[Records from a data source]
__________

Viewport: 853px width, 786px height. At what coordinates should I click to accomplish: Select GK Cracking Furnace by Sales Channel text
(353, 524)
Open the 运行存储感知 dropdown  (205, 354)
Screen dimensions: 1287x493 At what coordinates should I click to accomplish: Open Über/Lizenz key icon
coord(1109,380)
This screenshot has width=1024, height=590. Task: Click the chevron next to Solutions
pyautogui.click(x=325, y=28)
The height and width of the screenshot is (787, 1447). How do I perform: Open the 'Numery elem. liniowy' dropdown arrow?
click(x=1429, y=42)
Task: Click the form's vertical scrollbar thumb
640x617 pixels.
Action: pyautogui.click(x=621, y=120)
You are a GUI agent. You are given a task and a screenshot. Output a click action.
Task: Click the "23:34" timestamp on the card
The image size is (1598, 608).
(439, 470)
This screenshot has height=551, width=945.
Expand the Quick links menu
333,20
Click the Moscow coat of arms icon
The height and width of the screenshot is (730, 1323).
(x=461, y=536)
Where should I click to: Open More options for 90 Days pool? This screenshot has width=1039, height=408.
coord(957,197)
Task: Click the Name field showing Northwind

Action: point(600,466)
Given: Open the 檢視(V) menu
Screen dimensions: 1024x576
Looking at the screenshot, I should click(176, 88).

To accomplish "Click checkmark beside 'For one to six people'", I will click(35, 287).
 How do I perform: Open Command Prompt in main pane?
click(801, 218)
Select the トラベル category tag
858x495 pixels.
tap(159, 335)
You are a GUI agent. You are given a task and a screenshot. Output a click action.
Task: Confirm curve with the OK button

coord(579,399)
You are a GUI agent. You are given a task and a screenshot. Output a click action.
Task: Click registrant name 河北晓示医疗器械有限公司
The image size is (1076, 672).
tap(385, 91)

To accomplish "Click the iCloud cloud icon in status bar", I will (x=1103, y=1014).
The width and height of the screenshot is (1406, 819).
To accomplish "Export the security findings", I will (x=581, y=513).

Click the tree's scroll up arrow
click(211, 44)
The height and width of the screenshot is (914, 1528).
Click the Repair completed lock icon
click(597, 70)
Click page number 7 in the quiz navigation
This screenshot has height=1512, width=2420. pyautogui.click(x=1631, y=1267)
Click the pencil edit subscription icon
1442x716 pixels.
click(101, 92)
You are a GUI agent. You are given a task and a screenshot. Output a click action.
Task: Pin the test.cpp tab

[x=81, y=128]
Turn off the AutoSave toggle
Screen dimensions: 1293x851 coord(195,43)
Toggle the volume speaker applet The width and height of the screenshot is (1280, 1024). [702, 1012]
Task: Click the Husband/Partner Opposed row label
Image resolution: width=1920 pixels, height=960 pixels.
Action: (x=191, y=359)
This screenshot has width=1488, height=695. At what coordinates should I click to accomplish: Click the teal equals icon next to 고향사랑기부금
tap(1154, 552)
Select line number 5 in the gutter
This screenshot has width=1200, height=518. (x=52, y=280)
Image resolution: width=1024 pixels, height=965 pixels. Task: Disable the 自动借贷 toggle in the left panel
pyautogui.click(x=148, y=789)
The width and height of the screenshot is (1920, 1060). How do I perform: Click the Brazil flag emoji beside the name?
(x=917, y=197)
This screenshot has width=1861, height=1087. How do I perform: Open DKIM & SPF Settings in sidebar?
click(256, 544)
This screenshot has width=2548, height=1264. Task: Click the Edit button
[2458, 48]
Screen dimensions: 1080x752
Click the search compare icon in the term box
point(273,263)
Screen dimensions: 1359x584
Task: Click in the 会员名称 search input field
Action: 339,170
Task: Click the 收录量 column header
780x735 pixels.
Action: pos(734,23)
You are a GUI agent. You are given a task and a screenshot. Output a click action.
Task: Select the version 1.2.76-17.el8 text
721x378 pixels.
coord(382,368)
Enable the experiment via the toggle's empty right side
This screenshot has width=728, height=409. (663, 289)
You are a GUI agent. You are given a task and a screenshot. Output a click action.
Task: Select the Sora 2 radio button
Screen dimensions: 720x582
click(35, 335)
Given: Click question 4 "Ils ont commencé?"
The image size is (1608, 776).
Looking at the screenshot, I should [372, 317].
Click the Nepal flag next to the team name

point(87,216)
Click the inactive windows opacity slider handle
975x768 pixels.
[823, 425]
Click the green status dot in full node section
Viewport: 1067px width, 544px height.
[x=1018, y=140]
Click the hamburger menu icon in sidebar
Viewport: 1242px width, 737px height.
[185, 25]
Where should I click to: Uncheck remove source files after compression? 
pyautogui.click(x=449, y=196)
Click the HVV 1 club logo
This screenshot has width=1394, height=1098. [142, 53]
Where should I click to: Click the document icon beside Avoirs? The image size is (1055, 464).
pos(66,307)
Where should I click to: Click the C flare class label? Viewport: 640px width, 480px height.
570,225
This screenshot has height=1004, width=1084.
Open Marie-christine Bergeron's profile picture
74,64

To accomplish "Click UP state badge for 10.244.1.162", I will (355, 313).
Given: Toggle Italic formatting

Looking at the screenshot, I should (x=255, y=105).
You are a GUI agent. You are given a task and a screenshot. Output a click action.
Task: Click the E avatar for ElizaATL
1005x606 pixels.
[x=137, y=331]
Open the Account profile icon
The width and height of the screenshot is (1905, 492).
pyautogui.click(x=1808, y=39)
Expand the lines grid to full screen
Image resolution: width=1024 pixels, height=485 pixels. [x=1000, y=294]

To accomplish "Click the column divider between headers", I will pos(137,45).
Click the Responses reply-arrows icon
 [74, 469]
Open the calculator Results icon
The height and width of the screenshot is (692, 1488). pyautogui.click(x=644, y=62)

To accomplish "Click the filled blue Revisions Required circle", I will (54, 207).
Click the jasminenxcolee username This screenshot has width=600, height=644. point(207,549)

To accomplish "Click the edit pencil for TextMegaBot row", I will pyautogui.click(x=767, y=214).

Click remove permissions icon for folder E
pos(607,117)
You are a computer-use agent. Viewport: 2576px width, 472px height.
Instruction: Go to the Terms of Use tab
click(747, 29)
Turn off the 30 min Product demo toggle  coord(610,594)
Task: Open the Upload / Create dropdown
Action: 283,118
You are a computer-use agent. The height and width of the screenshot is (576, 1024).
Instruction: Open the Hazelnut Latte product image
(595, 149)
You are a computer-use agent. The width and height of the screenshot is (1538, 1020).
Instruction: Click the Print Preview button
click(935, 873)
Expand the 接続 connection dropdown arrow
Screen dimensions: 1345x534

__________

Task to carry out:
Look through the entries above; copy every line holding the string "column".

Solution for this task:
Task: Click the 收录量 column header
To accomplish "Click the column divider between headers", I will pos(137,45).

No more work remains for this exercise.